First Step – Preparing the AR-15 for Scope Mounting
Here the important thing is to make sure your rifles unloaded by removing the magazine. Place the gun in the shooting rest or gun vice if you have one to make it secure. Take some of the cleaning patches and rubbing alcohol and clean the rail, screws, and mount by removing excess oil from the components. Use the bubble level to get it at the right level setting before you start.
Second Step – Get Ready to Add the Scope Mount
With the AR 15 placed level in the shooting rest, take the scope mount and put it on top of the upper receiver. Avoid placing the mount on both the free-floating rail and upper receiver. By doing, this, it can cause unwanted stress on the tube.
Now tighten the scope mount with your hand by making it stable and not too tight. Take the torque wrench to tighten the mount and pay close attention to the instructions provides with the scope mount.
Each scope mount has a different torque level, and you do not want to over-tighten it.

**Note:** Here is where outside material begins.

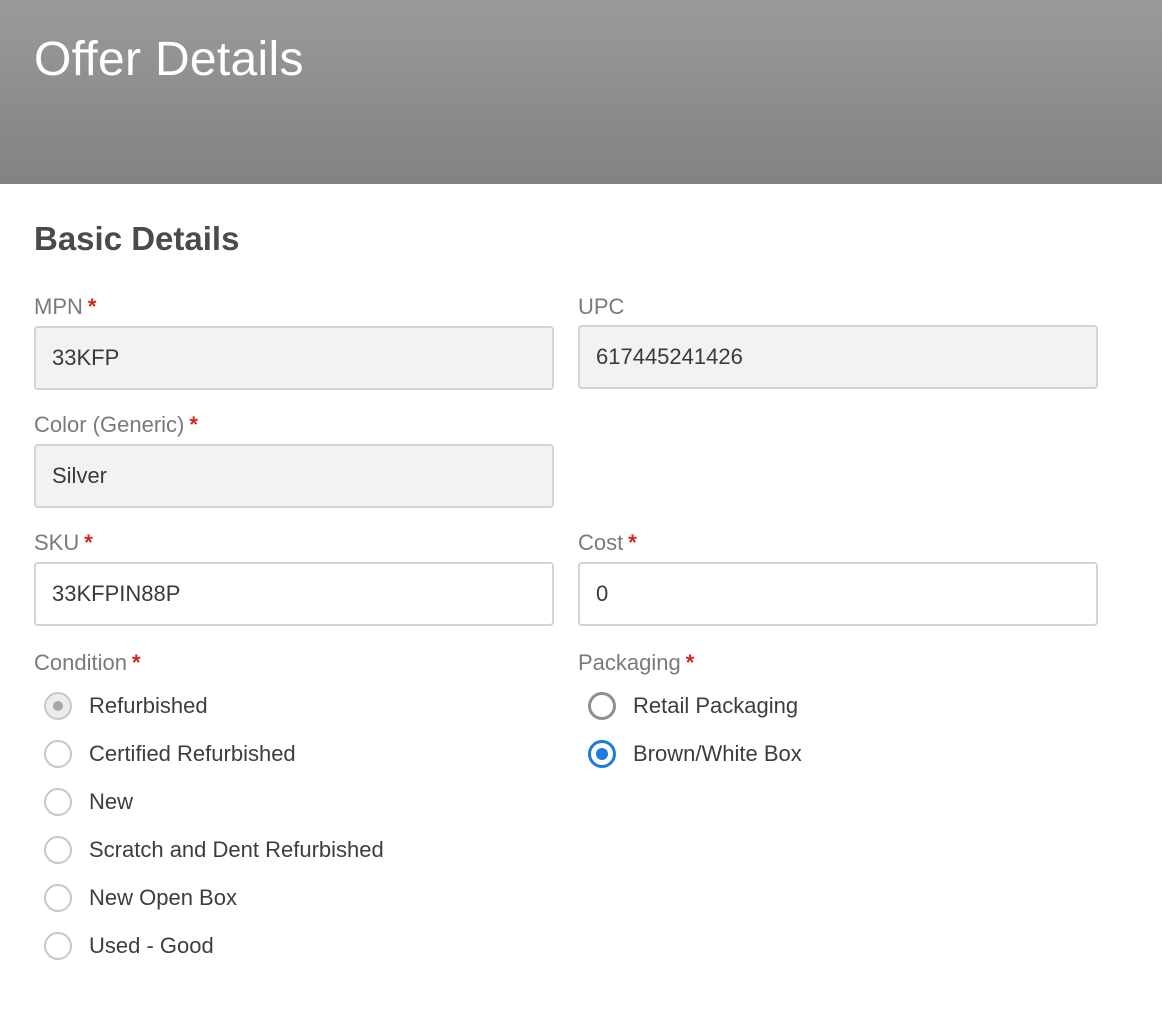 This screenshot has height=1012, width=1162. What do you see at coordinates (148, 706) in the screenshot?
I see `radio-label: Refurbished` at bounding box center [148, 706].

Third Step – Add the Scope
Once you have the scope mount, secure it is time to fix the optic on your rifle. Drop the optic onto the mount and make sure the rings sit on the flat surface of the scope. Now take the top portion of the rings and place it over the optic to secure. When you tighten, the rinds do it in an “X” pattern.

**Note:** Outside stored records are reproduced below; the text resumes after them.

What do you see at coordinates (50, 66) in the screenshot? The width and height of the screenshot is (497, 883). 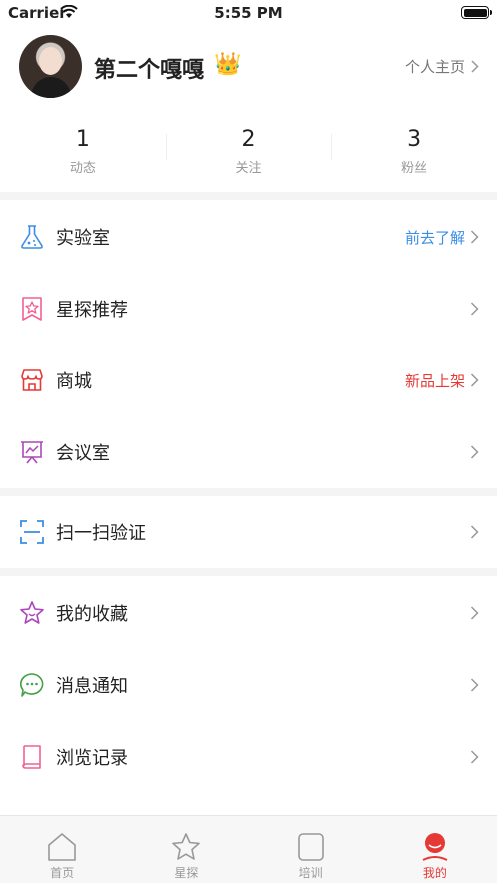 I see `avatar` at bounding box center [50, 66]. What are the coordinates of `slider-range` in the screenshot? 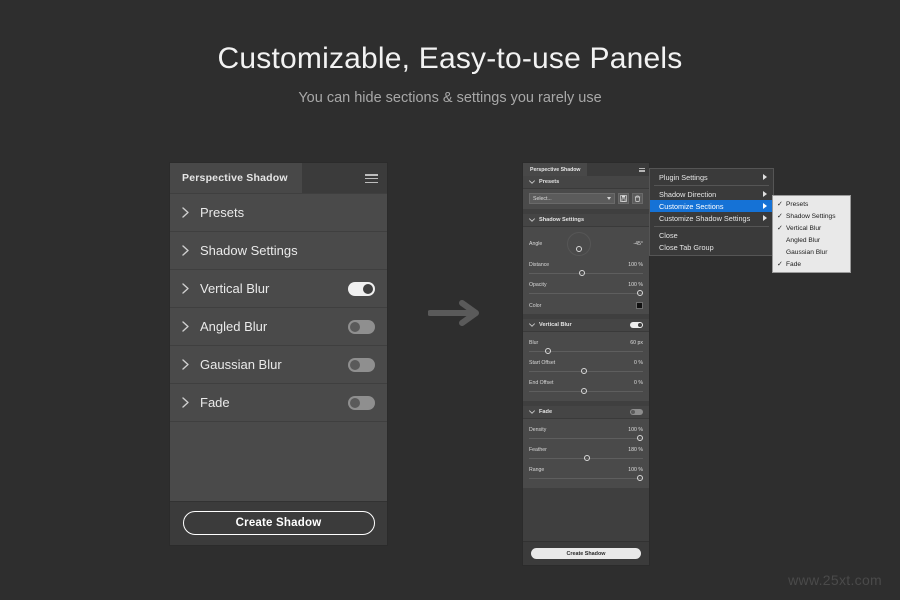 It's located at (586, 478).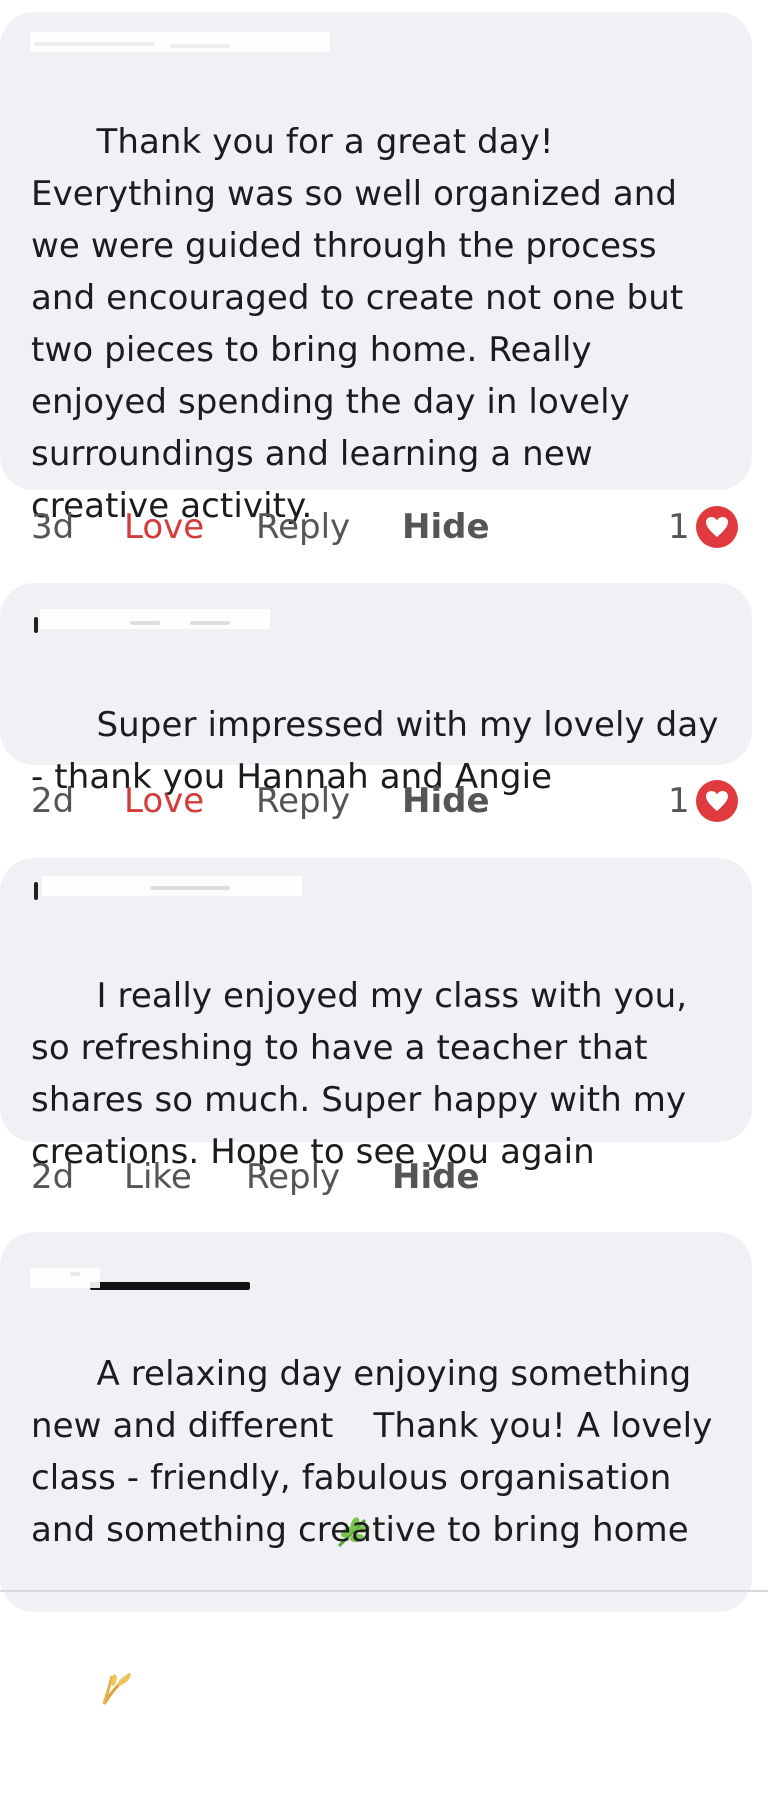  What do you see at coordinates (376, 801) in the screenshot?
I see `comment-actions: 2d Love Reply Hide 1` at bounding box center [376, 801].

Do not fully tighten them yet and make sure that each side of the ring when tightening has the same gap level. Once the tightening of the scope rings done, there should be a small gap available to move the optic.
At this time of the process, you can also check the scopes eye relief to find a suitable position for you.
Fourth Step – Time to level everything
Place the bubble level on the flat part of the rifle tube. If you have the AR 15 in the shooting rest, this steps easy, but you must make sure the rifle is level. However, before you level the scope, you need to align the reticle horizontally and vertically. You can do this by looking at a target or doorframe vertically verified with your level. Once aligning the crosshair place the bubble level on top of the optic to make sure the scopes aligned as well.
Fifth Step – Finishing Up
Once following all the above steps, you can tighten the scope rings and make use of the “X” pattern to tighten the screws evenly on both sides. Now your AR 15 scope should be secure and ready to use.
What is Lapping the Scope Rings?
A gunsmith does lapping of scope rings when you take your rifle to mount a scope. Lapping is the sanding down of the rings on the inside to make them even. By doing this, it gives the best surface-to-surface between the rings and the scope. The process is not included in the steps for one reason you can easily do it wrong and ruin the rings.
If you do plan to do long-range shooting at 600-yards, this is a crucial step, and one should not ignore it. You can buy a scope ring lapping kit, but they are not cheap if you only plan to use it once. Luckily, many gunsmiths offer this service at a reasonable price.
We hope you found the guidelines helpful to mount a scope on your AR 15 successfully. The important thing is to keep the weapon and optic level.
For the best advice, we recommend you over check everything with the bubble level during the whole process.
As the saying goes, it is better to be safe than ending up sorry and need to start all over. By following the steps, you can make the mounting simpler to begin shooting your rifle at the range.
A small note is if you want to shoot at long distances take your rifle and scope to a professional gunsmith. They will do the scope ring lapping for you. By doing this, it provides more accuracy and makes the optic work properly while prolonging the service.